WORK REQUIRED: Determine the number of lines in these entries that hold the word "width". Give the number and nothing more.

Collected data entries:
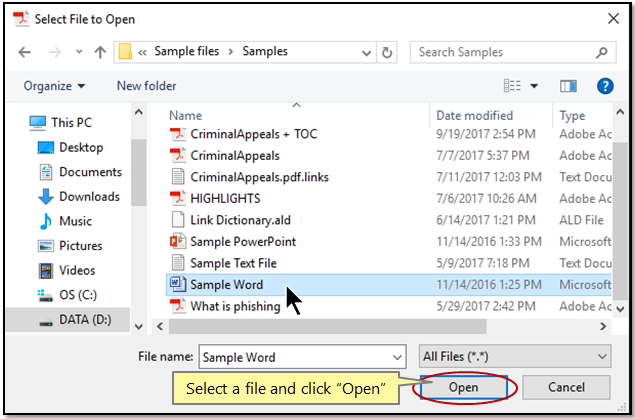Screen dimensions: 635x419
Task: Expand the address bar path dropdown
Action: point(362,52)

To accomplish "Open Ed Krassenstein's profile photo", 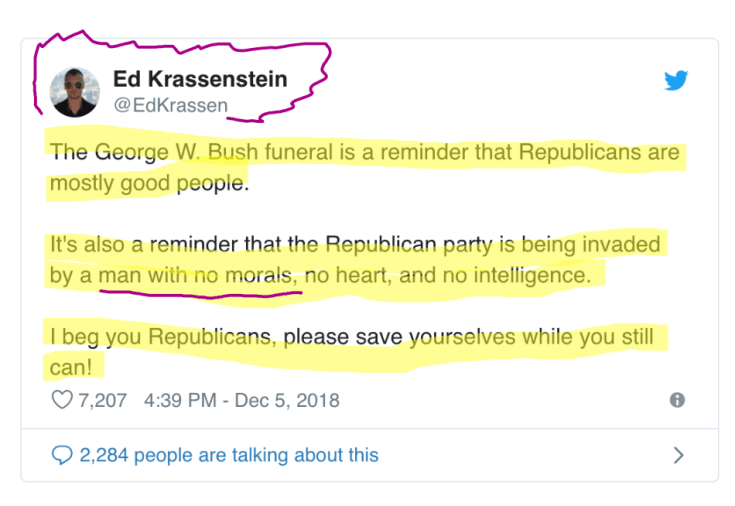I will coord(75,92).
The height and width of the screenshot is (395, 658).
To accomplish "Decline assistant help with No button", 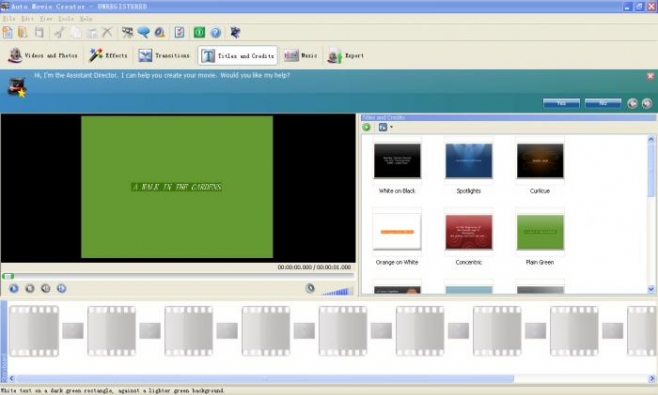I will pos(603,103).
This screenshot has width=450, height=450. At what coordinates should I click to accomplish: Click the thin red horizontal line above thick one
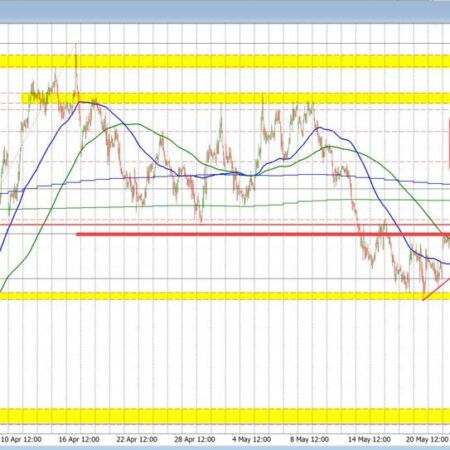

COMPLETED EXERCISE: 2